### [TASK TO COMPLETE]
Out of the lines below, please list those that hold the string "Locate".

[Opening RAW DATA section]

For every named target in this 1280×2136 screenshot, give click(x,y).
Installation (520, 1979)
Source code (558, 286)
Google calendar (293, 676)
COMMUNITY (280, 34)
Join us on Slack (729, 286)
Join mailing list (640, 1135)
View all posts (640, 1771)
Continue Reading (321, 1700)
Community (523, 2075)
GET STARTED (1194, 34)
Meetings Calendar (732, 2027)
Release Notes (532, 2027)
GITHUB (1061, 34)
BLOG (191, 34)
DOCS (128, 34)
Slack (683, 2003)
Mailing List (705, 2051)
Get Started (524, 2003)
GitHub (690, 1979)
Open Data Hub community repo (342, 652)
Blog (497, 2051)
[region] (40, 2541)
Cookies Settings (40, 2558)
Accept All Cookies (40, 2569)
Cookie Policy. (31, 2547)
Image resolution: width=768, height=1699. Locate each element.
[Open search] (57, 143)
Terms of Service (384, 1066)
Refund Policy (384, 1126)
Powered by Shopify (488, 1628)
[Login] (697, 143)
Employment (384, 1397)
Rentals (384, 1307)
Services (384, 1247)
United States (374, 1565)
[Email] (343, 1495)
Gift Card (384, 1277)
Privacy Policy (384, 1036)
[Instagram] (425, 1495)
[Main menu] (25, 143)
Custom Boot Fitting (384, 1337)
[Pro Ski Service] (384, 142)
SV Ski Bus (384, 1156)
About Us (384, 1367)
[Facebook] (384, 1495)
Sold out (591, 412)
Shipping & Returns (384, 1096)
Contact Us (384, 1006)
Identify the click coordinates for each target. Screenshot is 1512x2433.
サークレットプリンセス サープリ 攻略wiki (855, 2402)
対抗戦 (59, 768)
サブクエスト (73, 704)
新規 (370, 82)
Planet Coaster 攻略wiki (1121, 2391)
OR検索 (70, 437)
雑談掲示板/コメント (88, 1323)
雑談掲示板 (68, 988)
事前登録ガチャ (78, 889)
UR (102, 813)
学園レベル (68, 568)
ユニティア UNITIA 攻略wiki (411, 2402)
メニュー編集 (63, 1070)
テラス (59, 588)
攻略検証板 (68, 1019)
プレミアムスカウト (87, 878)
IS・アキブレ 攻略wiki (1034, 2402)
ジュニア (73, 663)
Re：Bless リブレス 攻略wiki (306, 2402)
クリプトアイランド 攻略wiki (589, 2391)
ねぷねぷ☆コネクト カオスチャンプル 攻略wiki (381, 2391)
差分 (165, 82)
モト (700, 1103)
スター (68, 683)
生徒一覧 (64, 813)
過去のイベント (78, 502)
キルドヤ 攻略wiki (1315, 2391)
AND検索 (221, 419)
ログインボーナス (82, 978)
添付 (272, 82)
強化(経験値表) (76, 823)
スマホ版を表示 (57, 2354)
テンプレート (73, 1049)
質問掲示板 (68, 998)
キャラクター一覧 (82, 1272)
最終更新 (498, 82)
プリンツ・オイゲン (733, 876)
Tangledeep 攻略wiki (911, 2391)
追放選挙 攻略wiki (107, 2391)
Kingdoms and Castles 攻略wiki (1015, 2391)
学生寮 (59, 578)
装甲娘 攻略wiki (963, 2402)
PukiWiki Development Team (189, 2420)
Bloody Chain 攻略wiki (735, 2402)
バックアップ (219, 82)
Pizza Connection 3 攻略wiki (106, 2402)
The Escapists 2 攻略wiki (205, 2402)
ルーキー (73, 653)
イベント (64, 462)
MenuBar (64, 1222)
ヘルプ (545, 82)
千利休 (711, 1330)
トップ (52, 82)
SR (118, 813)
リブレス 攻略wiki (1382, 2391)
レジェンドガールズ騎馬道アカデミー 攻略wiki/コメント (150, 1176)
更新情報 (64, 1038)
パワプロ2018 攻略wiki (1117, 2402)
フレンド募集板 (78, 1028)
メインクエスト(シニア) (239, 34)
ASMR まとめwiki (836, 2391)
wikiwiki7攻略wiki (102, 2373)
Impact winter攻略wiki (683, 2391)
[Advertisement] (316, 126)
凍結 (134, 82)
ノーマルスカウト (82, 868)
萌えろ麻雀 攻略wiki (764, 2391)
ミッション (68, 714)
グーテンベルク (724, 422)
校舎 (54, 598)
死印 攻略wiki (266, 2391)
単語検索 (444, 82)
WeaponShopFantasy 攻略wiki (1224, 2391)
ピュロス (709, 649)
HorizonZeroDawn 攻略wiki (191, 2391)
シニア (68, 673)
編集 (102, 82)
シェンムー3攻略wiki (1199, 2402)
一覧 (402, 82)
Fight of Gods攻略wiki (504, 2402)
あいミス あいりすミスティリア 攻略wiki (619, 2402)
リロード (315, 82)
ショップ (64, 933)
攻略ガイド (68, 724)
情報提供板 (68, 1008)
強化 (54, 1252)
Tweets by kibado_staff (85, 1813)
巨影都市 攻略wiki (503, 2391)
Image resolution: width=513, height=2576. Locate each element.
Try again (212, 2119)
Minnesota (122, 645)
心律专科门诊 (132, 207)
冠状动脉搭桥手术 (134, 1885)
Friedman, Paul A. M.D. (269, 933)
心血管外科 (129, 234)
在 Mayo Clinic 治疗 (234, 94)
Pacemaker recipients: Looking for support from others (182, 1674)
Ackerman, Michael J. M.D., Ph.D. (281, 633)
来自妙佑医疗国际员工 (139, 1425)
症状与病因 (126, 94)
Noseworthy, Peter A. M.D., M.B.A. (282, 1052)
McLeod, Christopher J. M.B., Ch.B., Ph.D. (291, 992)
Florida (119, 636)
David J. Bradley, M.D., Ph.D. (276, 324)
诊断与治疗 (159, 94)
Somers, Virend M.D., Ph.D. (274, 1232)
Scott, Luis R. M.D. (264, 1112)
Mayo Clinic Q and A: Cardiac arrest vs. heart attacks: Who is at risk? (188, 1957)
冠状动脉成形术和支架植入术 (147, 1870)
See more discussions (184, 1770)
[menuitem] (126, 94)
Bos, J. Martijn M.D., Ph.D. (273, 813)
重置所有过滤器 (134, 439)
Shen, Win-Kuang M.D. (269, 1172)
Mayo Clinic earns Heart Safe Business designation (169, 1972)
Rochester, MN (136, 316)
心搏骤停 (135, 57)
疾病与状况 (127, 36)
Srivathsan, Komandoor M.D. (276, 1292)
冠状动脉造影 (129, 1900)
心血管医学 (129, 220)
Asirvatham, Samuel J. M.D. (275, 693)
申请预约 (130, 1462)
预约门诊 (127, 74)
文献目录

[Closing RAW DATA section]

### [SOLUTION]
Image resolution: width=768, height=1699. Locate each element.
Image resolution: width=513, height=2576. Locate each element.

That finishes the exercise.